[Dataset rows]
☆ ☆ ☆ ☆ ☆ ☆ ☆

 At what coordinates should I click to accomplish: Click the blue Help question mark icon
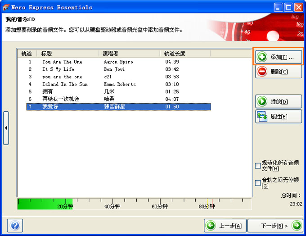[x=15, y=225]
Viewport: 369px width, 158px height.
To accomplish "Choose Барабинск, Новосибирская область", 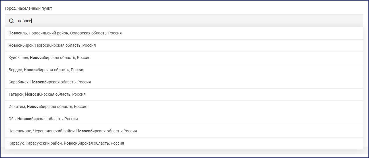I will (x=184, y=82).

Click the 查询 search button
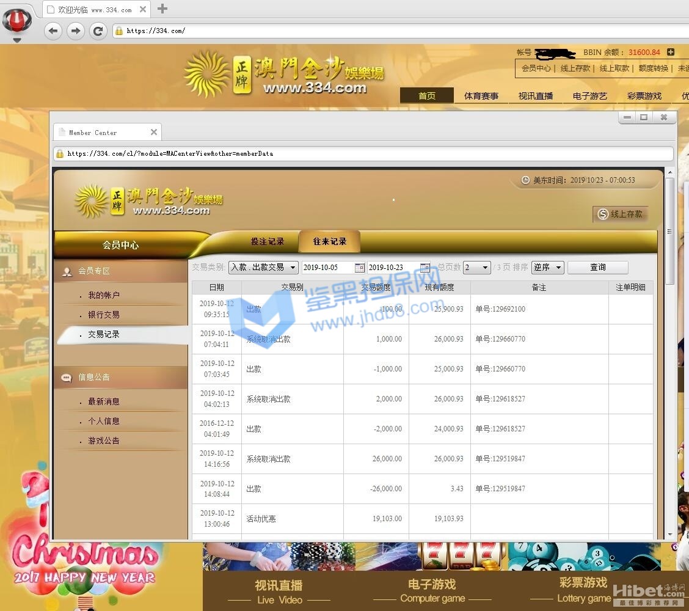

☆ ☆ ☆ ☆ ☆ ☆ ☆

■ Stated exercise: Return each line above that contains the word "Click", matching its capitalization exactly.

■ Result for this exercise:
 At what coordinates should I click to accomplish: Click the blue Help question mark icon
Click the 查询 search button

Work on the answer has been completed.